The House is supposed now to move to a further debate in open session next week, then vote. First, however, the Democratic leadership, which is backing the cutoff, plans to take a head count. Several sources said that if they lack the votes the leaders may delay the showdown.
O'Neill said before yesterday's session began, "I think it's very close right now."
The Reagan administration, however, has been trying to work out a compromise ending CIA-backed covert operations only if the Sandinista regime in Nicaragua will certify that its own aid to leftist rebels in El Salvador and elsewhere in the region has ended, and Young told reporters the felt the debate had enhanced this plan's prospects.

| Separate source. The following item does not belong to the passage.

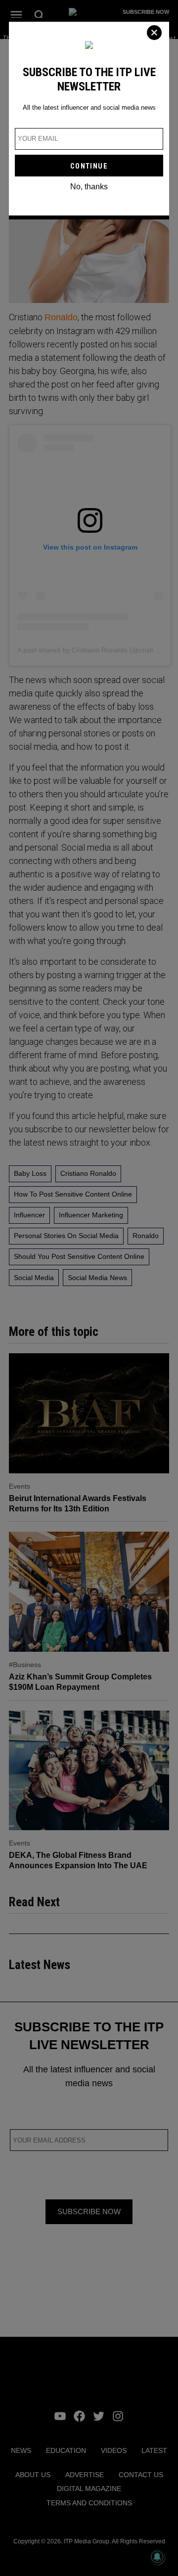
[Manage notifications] (157, 2557)
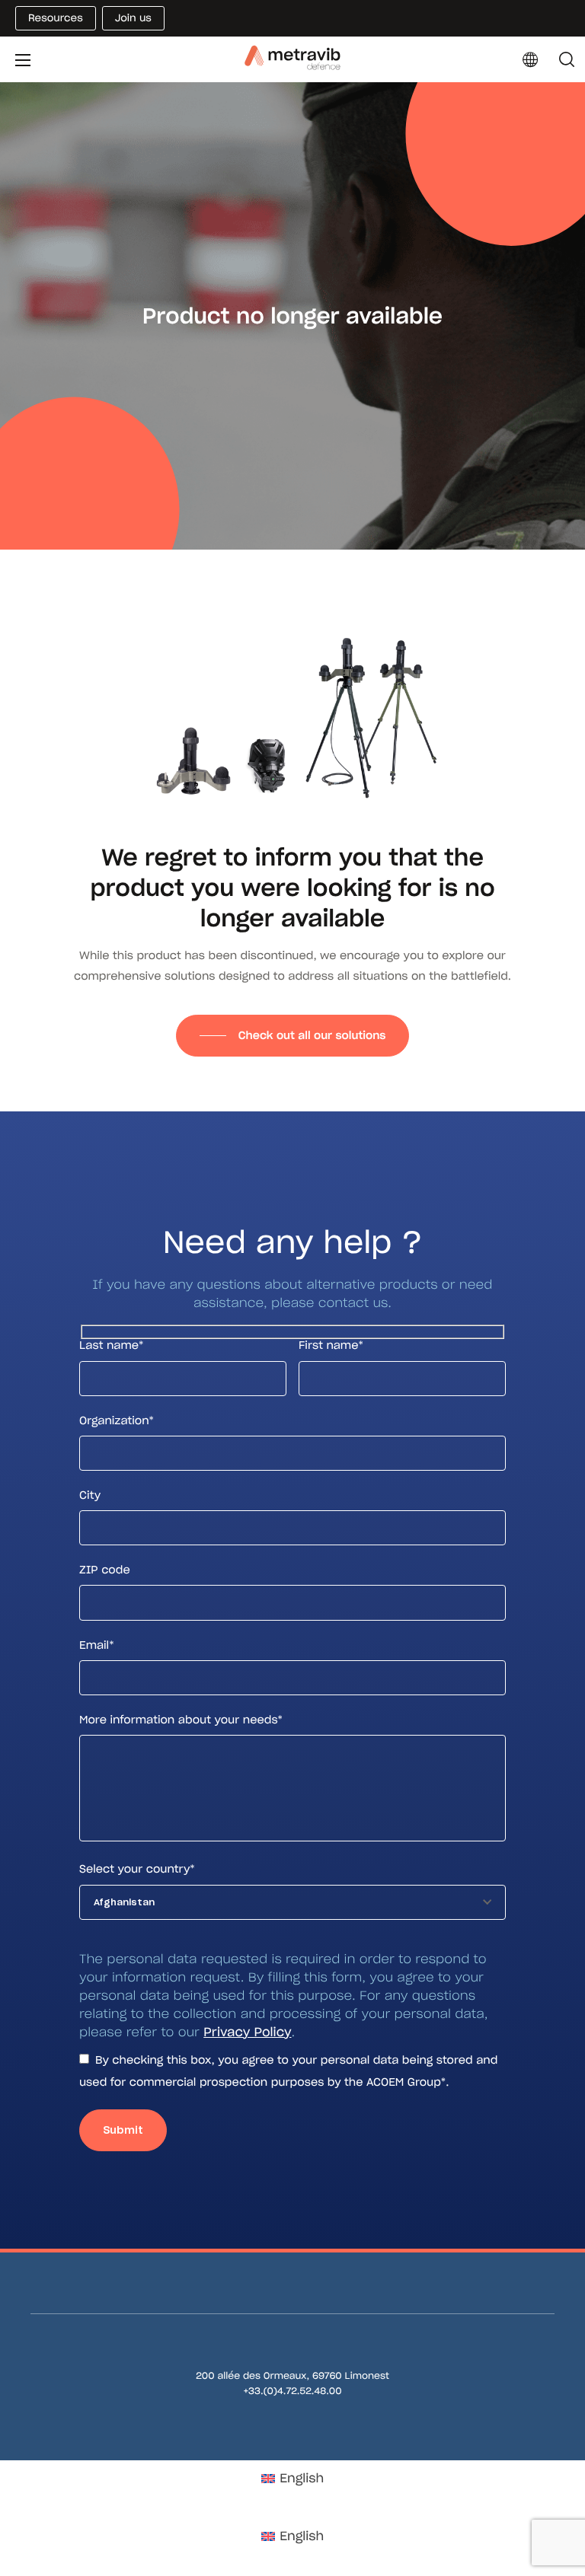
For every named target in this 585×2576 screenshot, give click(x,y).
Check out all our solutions (312, 1035)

"Many people in that chamber were looking for an honest compromise," Young said.
To pass the flat ban on undercover operations in Nicaragua, Young charged, would only provide "another forum for Sandinista propaganda" without having any practical effect. He said the Senate would not pass such a flat ban and that, even if it did, Reagan would veto it.
Current law requires that covert aid be used only to interdict arms shipments to leftists in Central America. Critics claim the administration is ignoring this and that its aid program is aimed at overturning the Nicaraguan government, the main established leftist regime in the region. They also say no arms shipments have been stopped.
"There's been absolutely no evidence, public or private," Rep. Thomas Harkin (D-Iowa.), told reporters after the debate, "of any interdiction of arms flow from Nicaragua to El Salvador" as a result of current U. S.-backed activities.
Edwards, reporting on his trip, said "there are at least three anti-Sandinista guerrilla operations on the north of Nicaragua , two on the south and one on the Atlantic coast. They've got a James Bond type of war going on--with frogmen, flashlights with TNT, and Claymore mines that say, 'This Side--Toward the Enemy' . . . . It has nothing to do with interdicting arms."
Administration officials said next month's planned joint military exercise will be an expanded version of war games the United States and Honduras conducted near the Honduran-Nicaraguan border in February. It will give the United States a chance to continue building up the military infrastructure in friendly Honduras, officials said.
February's military exercise, dubbed Ahuas Tara (Big Pine in Miskito Indian language), involved about 2,000 U.S. personnel. Although the Joint Chiefs of Staff are still putting the final touches on the second Ahuas Tara plan, officials expect closer to 5,000 U.S. military people to be involved this time.
In addition, the aircraft carrier Ranger is steaming south in the Pacific with its battle group to participate in maneuvers off the coast of Central America. Those operations could be part of the war games or might precede them, Pentagon officials said.
The war games will allow the U.S. Air Force, Army and Navy to practice operations with the major radar facility the U.S. built in Honduras during the February exercise.
The United States also will upgrade three small air fields in Honduras so they can handle any size Air Force jet in an emergency.
Still, Pentagon officials called the exercise "modest" compared with some the United States will conduct in other parts of the world.
They said that it represents an intensification, but not a new dimension, of pressure on Nicaragua, and that there are no plans to establish a blockade of Cuba or Nicaragua and no interest in doing so now on the part of military officials.
"That's a lot of unnecessary rhetoric," one military official said. "Obviously, if we wanted to we could, but it would take an awful lot of assets and tie down a lot of the Navy in one part of the world, which we really shouldn't do."
Staff writer Don Oberdorfer contributed to this report.